# My new diy target !!!!



## Wondermutt (Aug 15, 2012)

Good idea. Thanks for sharing


----------



## bust'em1 (May 2, 2009)

nice job!


----------



## webrx (Feb 17, 2013)

nice job, how does that facing material hold up?

Dave


----------



## Team DD (Feb 23, 2013)

where did you purchase the silk fence material? Also, what did you put on the backside of the target.


----------



## bowabuk (Jul 9, 2012)

Team DD said:


> where did you purchase the silk fence material? Also, what did you put on the backside of the target.


I got the silk fence at work it was jus laying around and on the backside i put silk fence also!!!! I have shot at it alot since i posted this thread and it works great !!! any more questions you can pm me !!! thanks


----------



## BigBore56 (Mar 30, 2009)

It's actually SILT fence material, used on construction sites to stop washouts. On a big site, you would find thousands of feet strung between wood lathe. When a construction project is complete, the landscapers move in, plant grass, and remove the silt fence. It is then thrown away.


----------



## oldschoolcj5 (Jun 8, 2009)

nice


----------



## Pittstate23 (Dec 27, 2010)

there ya go, looks cool to me


----------



## bowabuk (Jul 9, 2012)

BigBore56 said:


> It's actually SILT fence material, used on construction sites to stop washouts. On a big site, you would find thousands of feet strung between wood lathe. When a construction project is complete, the landscapers move in, plant grass, and remove the silt fence. It is then thrown away.


Us coal mountain hillbillys call it silk fence hahaha !!!


----------



## bowabuk (Jul 9, 2012)

BigBore56 said:


> It's actually SILT fence material, used on construction sites to stop washouts. On a big site, you would find thousands of feet strung between wood lathe. When a construction project is complete, the landscapers move in, plant grass, and remove the silt fence. It is then thrown away.

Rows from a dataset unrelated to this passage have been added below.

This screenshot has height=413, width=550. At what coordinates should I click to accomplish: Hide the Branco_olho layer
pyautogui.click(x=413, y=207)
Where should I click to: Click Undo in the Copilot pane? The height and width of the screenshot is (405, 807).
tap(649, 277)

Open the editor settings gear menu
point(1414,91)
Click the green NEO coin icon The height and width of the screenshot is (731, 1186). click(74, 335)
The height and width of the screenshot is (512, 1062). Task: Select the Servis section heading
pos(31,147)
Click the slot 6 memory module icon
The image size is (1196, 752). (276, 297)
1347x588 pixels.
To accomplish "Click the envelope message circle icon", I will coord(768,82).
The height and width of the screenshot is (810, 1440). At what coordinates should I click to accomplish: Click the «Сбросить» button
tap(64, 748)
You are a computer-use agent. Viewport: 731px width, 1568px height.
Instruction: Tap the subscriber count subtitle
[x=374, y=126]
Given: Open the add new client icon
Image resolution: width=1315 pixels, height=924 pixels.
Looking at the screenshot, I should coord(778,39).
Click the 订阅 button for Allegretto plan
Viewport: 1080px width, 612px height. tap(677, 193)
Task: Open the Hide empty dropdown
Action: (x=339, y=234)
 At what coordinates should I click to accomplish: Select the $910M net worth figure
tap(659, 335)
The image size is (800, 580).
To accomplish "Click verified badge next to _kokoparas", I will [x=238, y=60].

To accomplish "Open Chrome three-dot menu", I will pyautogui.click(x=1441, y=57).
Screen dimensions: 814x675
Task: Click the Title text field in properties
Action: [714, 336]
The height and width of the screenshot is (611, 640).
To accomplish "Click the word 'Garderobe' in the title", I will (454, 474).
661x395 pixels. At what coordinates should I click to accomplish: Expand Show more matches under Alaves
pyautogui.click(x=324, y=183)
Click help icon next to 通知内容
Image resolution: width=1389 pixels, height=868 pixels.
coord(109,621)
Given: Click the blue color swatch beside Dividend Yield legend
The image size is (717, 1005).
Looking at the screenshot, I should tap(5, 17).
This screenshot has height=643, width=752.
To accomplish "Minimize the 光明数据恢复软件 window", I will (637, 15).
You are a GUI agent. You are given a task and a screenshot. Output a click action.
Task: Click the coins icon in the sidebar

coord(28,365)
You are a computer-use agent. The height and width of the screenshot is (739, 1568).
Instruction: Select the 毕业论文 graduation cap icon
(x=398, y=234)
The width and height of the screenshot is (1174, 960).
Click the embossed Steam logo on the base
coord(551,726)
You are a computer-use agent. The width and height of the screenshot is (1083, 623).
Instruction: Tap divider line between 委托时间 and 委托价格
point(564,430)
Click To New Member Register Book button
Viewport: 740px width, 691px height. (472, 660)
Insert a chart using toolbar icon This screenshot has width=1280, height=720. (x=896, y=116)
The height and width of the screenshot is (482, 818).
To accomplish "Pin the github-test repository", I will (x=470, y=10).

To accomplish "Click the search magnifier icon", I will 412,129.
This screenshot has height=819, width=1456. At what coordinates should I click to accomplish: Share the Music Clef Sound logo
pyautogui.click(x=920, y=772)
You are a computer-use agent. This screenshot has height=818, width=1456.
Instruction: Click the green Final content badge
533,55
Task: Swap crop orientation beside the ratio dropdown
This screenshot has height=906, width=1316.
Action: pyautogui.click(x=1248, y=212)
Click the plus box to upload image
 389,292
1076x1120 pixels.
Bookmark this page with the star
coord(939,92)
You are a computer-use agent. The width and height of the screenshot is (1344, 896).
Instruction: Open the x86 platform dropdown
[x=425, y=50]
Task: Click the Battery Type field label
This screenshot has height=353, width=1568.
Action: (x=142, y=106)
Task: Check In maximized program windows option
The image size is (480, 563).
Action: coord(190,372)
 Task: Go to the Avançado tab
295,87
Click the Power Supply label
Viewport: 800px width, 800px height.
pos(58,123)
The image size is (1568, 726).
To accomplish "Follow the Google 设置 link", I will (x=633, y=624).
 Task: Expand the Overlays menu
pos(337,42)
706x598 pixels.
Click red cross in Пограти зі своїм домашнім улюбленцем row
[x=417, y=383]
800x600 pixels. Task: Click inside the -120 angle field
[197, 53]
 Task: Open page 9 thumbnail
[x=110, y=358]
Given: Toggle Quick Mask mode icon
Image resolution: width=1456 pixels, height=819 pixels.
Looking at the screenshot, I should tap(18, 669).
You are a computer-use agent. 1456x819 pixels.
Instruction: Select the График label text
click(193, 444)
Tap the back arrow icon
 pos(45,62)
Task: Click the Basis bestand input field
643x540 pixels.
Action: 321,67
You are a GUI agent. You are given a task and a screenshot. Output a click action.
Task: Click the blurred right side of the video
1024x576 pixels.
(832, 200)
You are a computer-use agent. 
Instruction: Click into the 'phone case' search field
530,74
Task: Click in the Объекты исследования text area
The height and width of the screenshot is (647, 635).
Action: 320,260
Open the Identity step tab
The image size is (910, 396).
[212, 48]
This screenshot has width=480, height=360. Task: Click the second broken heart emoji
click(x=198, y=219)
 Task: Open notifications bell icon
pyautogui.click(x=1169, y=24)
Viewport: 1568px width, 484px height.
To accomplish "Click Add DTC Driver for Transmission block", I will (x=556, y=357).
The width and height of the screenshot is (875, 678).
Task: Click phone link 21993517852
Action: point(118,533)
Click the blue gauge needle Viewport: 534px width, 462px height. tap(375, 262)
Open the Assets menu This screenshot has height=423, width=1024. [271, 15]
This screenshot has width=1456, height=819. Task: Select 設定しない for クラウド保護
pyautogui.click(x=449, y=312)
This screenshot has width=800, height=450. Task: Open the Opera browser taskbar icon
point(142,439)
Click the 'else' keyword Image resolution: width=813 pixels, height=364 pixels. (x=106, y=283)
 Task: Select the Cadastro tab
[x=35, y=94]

Us coal mountain hillbillys call it silk fence hahaha !!!


----------



## lc12 (Jul 30, 2009)

So you only used the "silt fence" material on both sides. No chicken wire?
It looks like the target is flat faced so I am guessing you are not stuffing it too much.
At 16" deep have you had any penetration completely through the target?
I like what you did!


----------



## MikeWVhunter (Jul 22, 2007)

I like this, my bought target is just about gone. I think this will be a good project to do before the weather breaks. Thanks for the post.


----------



## Widgeonator (Feb 8, 2013)

lc12 said:


> So you only used the "silt fence" material on both sides. No chicken wire?
> It looks like the target is flat faced so I am guessing you are not stuffing it too much.
> At 16" deep have you had any penetration completely through the target?
> I like what you did!


I'm curious as well to an answer for his question. Great looking target, probably best DIY I've seen!


----------



## bowabuk (Jul 9, 2012)

lc12 said:


> So you only used the "silt fence" material on both sides. No chicken wire?
> It looks like the target is flat faced so I am guessing you are not stuffing it too much.
> At 16" deep have you had any penetration completely through the target?
> I like what you did!


I didnt use any chicken wire but would work good id say... I jus put some black plastic on first then stapled the silk fence on tight over the plastic i figured this would help with bulging and making it last longer and for stuffing the clothes i didnt stuff them too tight i jus preseed on them as i stuffed them in... and im only getting bout 4 to 5" penetration on average!!! It works really good !!! I havent shot a xbow in it yet but i think it will be no problem either and the best part is if u shoot a spot up all u got do is move clothes around in that spot and its like new again !!!!


----------



## bowabuk (Jul 9, 2012)

ttt


----------



## slowen (Jun 27, 2006)

Nice!


----------



## bowabuk (Jul 9, 2012)

ttt


----------



## Muzzy61 (Oct 22, 2007)

Very nice.


----------



## bowabuk (Jul 9, 2012)

ttt


----------



## bowabuk (Jul 9, 2012)

ttt


----------



## aread (Dec 25, 2009)

How is the fabric holding up?


----------



## bowabuk (Jul 9, 2012)

aread said:


> How is the fabric holding up?


Holding up real good !!!


----------



## bowabuk (Jul 9, 2012)

Muzzy61 said:


> Very nice.


Thanks !!


----------



## redbone311 (Sep 6, 2010)

good idea - thanks


----------



## bowabuk (Jul 9, 2012)

Bump


----------